▶ _Aim of the exercise_
Set down all of the data exactly as it appears.

▶ _Data records_

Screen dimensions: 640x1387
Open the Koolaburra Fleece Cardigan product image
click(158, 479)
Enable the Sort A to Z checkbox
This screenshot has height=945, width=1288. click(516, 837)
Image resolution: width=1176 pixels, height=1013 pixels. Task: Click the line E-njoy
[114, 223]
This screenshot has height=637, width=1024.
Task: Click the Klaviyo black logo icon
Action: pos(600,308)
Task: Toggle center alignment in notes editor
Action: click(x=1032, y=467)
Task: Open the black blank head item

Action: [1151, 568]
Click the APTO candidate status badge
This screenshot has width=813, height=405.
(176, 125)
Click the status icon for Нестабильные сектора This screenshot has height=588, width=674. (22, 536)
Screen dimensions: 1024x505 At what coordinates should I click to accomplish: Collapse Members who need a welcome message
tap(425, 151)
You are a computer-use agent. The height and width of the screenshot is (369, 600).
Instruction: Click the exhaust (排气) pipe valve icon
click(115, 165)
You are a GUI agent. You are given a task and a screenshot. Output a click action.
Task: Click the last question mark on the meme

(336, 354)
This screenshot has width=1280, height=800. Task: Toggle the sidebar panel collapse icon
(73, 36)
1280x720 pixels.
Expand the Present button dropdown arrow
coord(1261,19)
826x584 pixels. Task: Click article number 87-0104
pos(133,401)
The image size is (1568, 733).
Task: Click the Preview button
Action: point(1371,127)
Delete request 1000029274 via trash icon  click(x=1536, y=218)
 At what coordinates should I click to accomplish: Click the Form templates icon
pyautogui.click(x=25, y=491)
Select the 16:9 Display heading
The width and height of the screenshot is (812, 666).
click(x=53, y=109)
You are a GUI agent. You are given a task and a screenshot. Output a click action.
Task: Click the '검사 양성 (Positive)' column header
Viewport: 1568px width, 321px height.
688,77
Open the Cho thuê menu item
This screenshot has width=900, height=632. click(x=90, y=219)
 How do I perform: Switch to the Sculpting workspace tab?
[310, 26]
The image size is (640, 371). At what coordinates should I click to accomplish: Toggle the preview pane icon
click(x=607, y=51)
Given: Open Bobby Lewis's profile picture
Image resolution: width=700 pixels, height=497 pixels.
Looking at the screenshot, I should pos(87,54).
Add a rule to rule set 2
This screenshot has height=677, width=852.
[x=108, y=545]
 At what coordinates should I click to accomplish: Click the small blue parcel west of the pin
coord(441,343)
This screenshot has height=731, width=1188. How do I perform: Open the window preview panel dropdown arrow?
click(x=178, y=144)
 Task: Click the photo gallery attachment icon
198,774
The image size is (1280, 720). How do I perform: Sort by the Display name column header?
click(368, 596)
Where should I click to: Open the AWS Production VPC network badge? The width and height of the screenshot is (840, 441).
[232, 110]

▶ _Answer for the task_
Screen dimensions: 640x1387
Open the Koolaburra Fleece Cardigan product image
click(158, 479)
Enable the Sort A to Z checkbox
This screenshot has height=945, width=1288. click(516, 837)
Image resolution: width=1176 pixels, height=1013 pixels. Task: Click the line E-njoy
[114, 223]
This screenshot has height=637, width=1024.
Task: Click the Klaviyo black logo icon
Action: pos(600,308)
Task: Toggle center alignment in notes editor
Action: click(x=1032, y=467)
Task: Open the black blank head item

Action: [1151, 568]
Click the APTO candidate status badge
This screenshot has width=813, height=405.
(176, 125)
Click the status icon for Нестабильные сектора This screenshot has height=588, width=674. (22, 536)
Screen dimensions: 1024x505 At what coordinates should I click to accomplish: Collapse Members who need a welcome message
tap(425, 151)
You are a computer-use agent. The height and width of the screenshot is (369, 600).
Instruction: Click the exhaust (排气) pipe valve icon
click(115, 165)
You are a GUI agent. You are given a task and a screenshot. Output a click action.
Task: Click the last question mark on the meme

(336, 354)
This screenshot has width=1280, height=800. Task: Toggle the sidebar panel collapse icon
(73, 36)
1280x720 pixels.
Expand the Present button dropdown arrow
coord(1261,19)
826x584 pixels. Task: Click article number 87-0104
pos(133,401)
The image size is (1568, 733).
Task: Click the Preview button
Action: point(1371,127)
Delete request 1000029274 via trash icon  click(x=1536, y=218)
 At what coordinates should I click to accomplish: Click the Form templates icon
pyautogui.click(x=25, y=491)
Select the 16:9 Display heading
The width and height of the screenshot is (812, 666).
click(x=53, y=109)
You are a GUI agent. You are given a task and a screenshot. Output a click action.
Task: Click the '검사 양성 (Positive)' column header
Viewport: 1568px width, 321px height.
688,77
Open the Cho thuê menu item
This screenshot has width=900, height=632. click(x=90, y=219)
 How do I perform: Switch to the Sculpting workspace tab?
[310, 26]
The image size is (640, 371). At what coordinates should I click to accomplish: Toggle the preview pane icon
click(x=607, y=51)
Given: Open Bobby Lewis's profile picture
Image resolution: width=700 pixels, height=497 pixels.
Looking at the screenshot, I should pos(87,54).
Add a rule to rule set 2
This screenshot has height=677, width=852.
[x=108, y=545]
 At what coordinates should I click to accomplish: Click the small blue parcel west of the pin
coord(441,343)
This screenshot has height=731, width=1188. How do I perform: Open the window preview panel dropdown arrow?
click(x=178, y=144)
 Task: Click the photo gallery attachment icon
198,774
The image size is (1280, 720). How do I perform: Sort by the Display name column header?
click(368, 596)
Where should I click to: Open the AWS Production VPC network badge? The width and height of the screenshot is (840, 441).
[232, 110]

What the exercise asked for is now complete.